[Pixel coordinate grounding data]
╔══

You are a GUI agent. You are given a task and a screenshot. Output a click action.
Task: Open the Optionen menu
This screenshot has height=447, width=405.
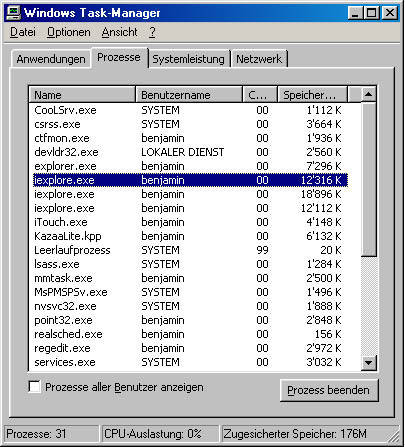[x=69, y=32]
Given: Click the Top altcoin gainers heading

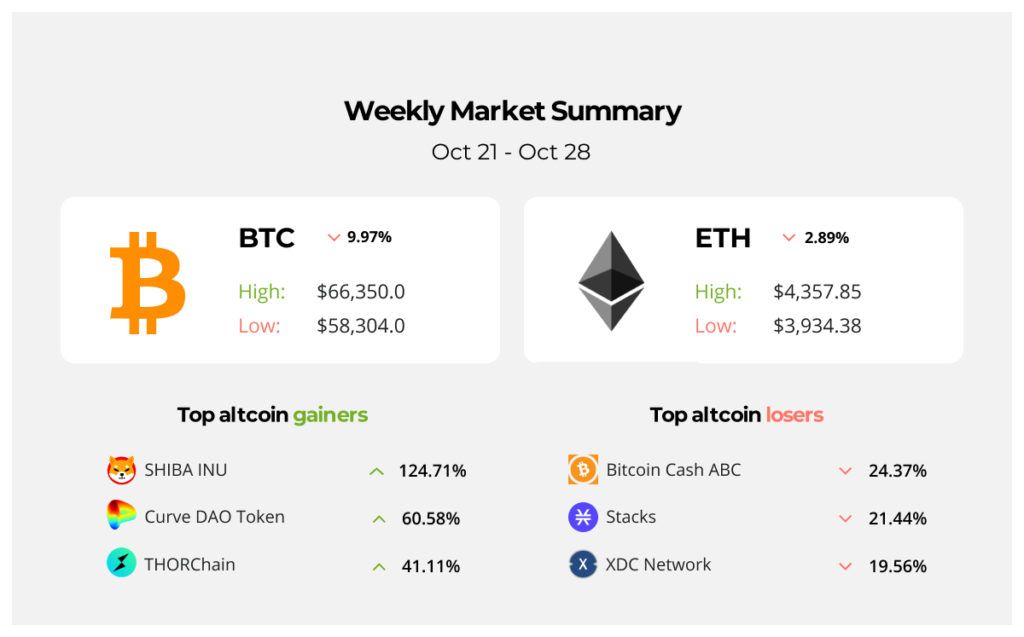Looking at the screenshot, I should 272,414.
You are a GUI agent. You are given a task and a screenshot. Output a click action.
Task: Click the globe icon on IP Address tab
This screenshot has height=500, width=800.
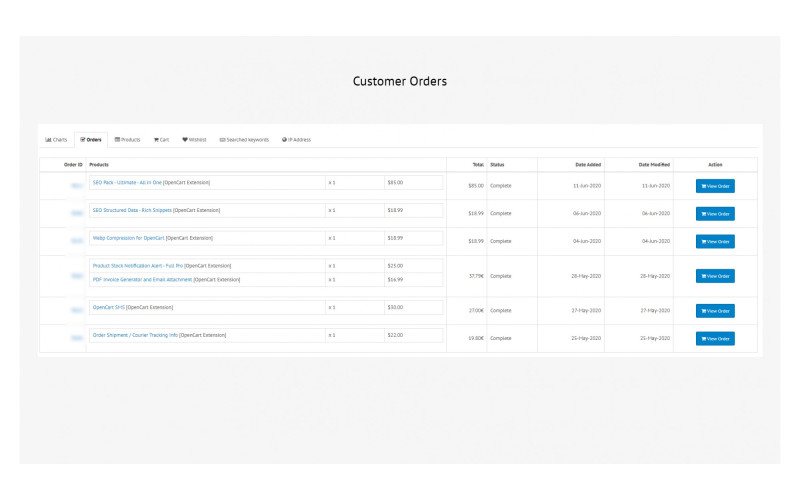(284, 140)
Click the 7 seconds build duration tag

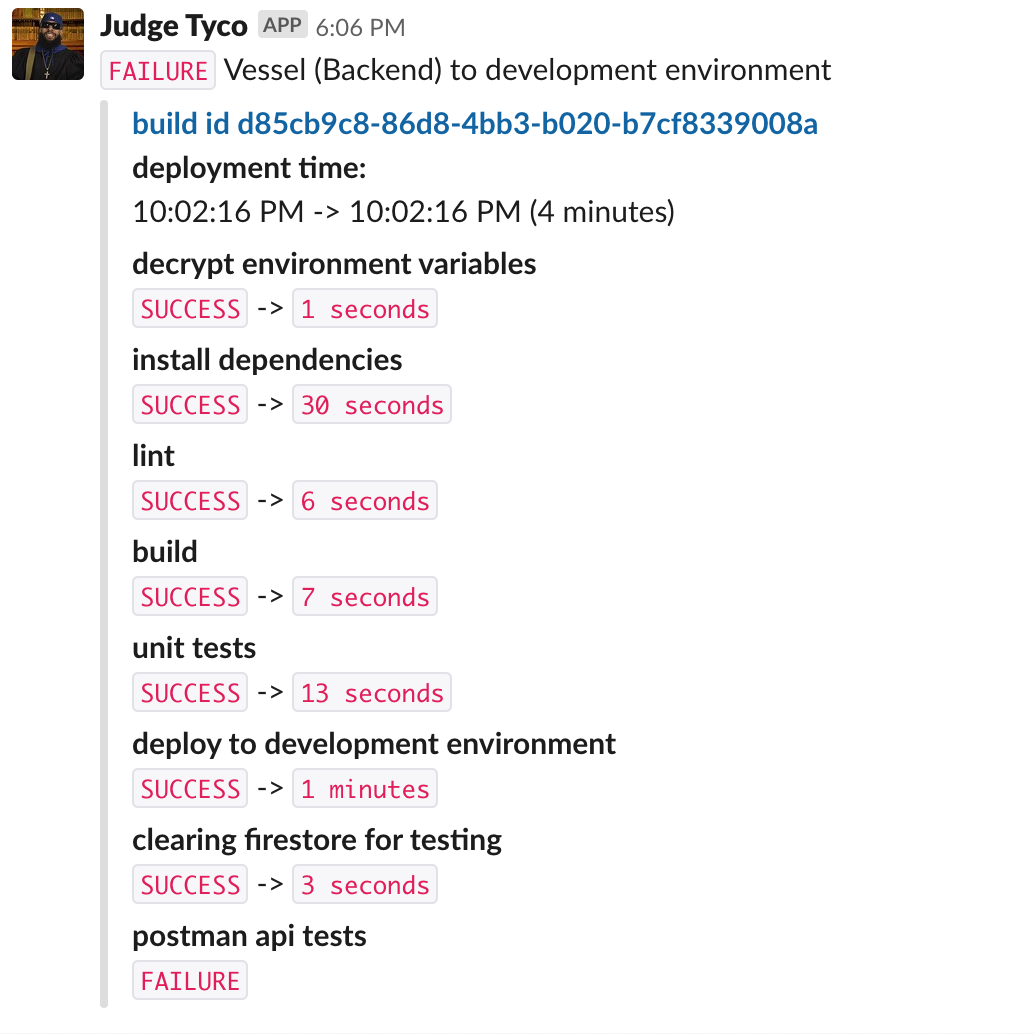point(365,597)
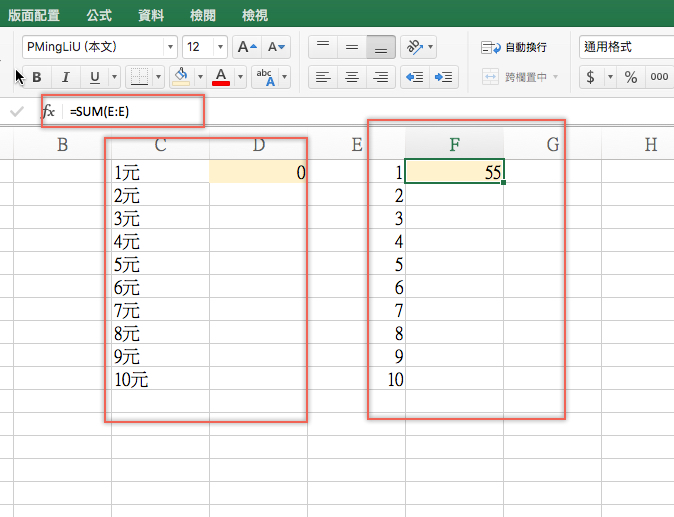Increase the cell indent
This screenshot has width=674, height=517.
coord(444,77)
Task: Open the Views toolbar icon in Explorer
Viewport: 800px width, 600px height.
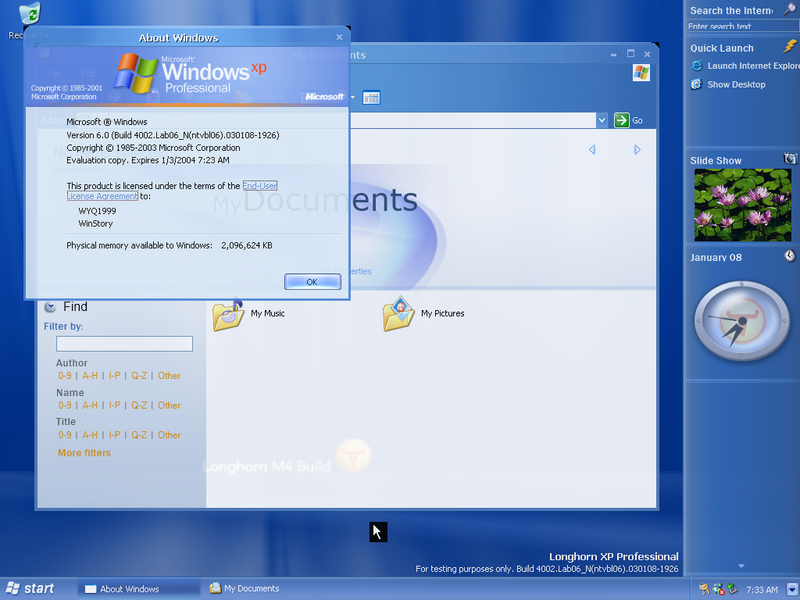Action: (x=371, y=97)
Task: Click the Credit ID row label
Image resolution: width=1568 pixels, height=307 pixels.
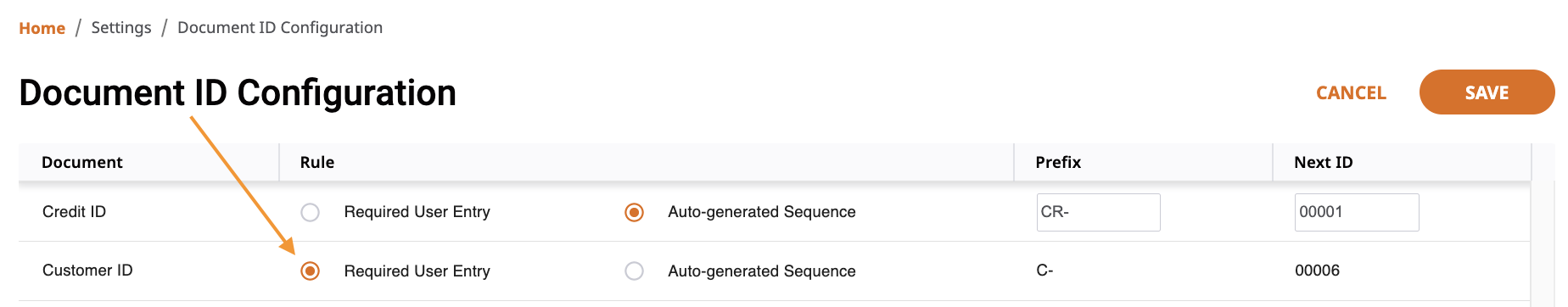Action: [x=74, y=212]
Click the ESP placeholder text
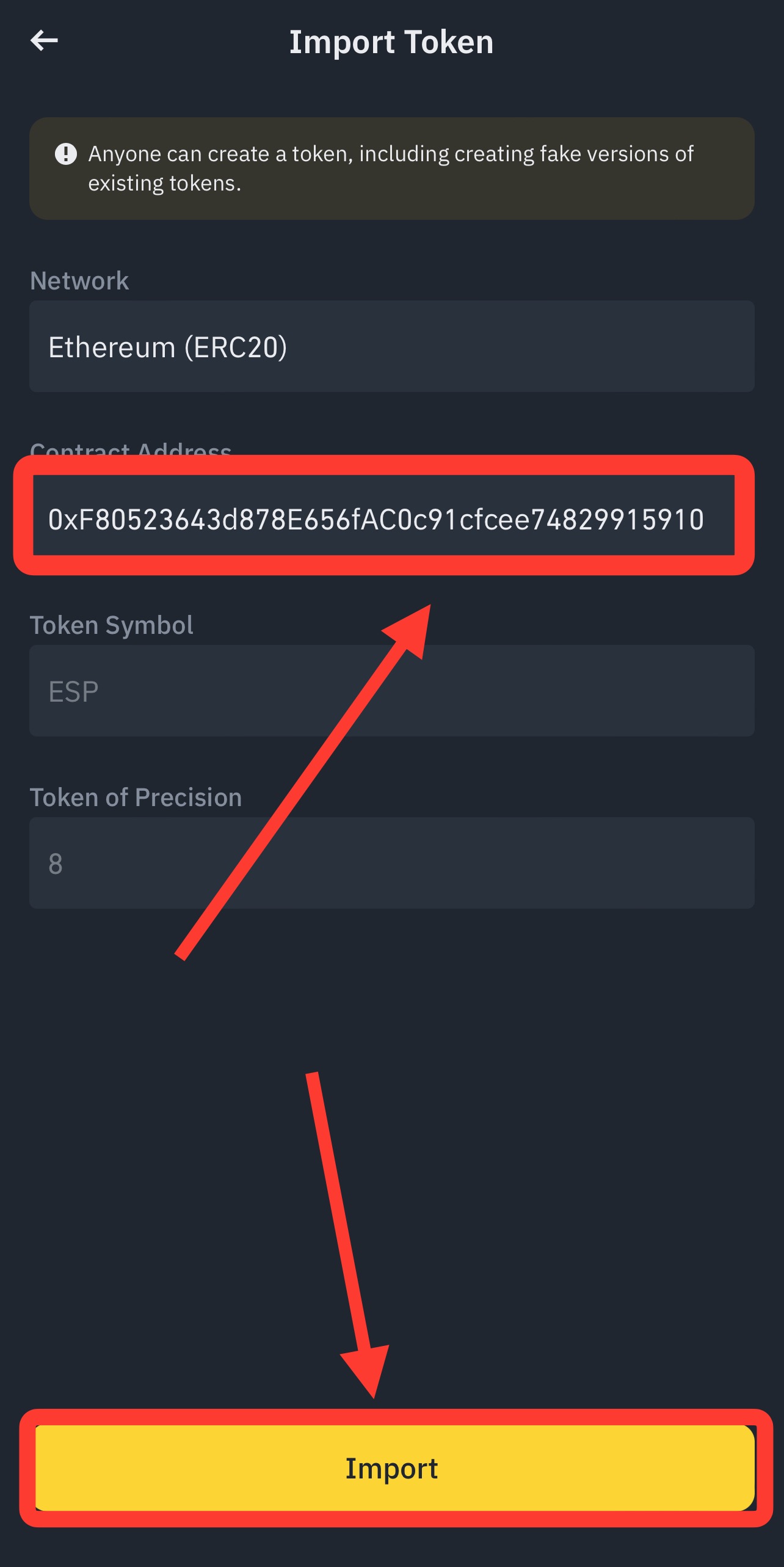Image resolution: width=784 pixels, height=1567 pixels. 73,691
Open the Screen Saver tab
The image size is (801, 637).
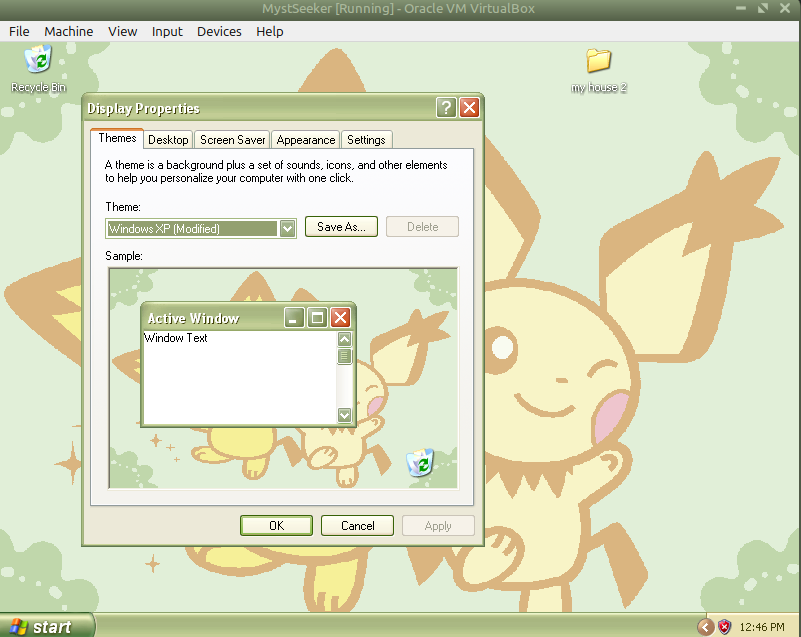click(231, 139)
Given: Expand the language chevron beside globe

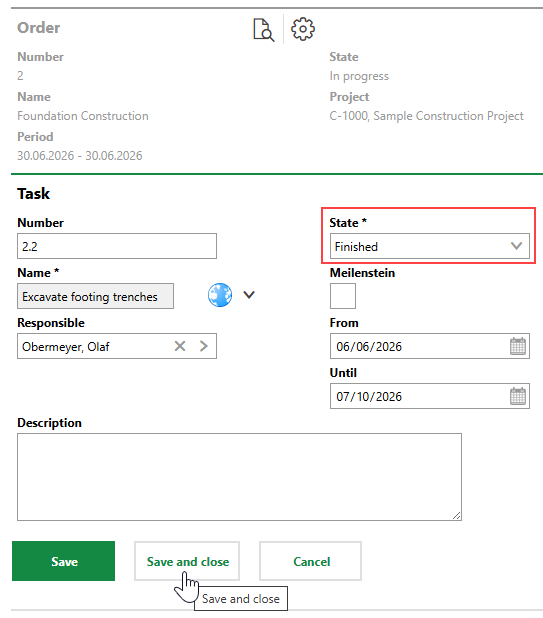Looking at the screenshot, I should 249,295.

╚══

Task description:
Give the entries above again in full and exactly, but not the pictures.

Written answer:
You are a GUI agent. You are given a task and a screenshot. Output a click action.
Task: Open the Optionen menu
This screenshot has height=447, width=405.
[x=69, y=32]
Given: Click the Top altcoin gainers heading

Looking at the screenshot, I should 272,414.
You are a GUI agent. You are given a task and a screenshot. Output a click action.
Task: Click the globe icon on IP Address tab
This screenshot has height=500, width=800.
(284, 140)
Click the 7 seconds build duration tag

point(365,597)
Increase the cell indent
This screenshot has width=674, height=517.
coord(444,77)
Task: Open the Views toolbar icon in Explorer
Viewport: 800px width, 600px height.
Action: (x=371, y=97)
Task: Click the Credit ID row label
Image resolution: width=1568 pixels, height=307 pixels.
Action: [x=74, y=212]
Click the ESP placeholder text
Image resolution: width=784 pixels, height=1567 pixels. 73,691
Open the Screen Saver tab
The image size is (801, 637).
click(231, 139)
Given: Expand the language chevron beside globe

Looking at the screenshot, I should 249,295.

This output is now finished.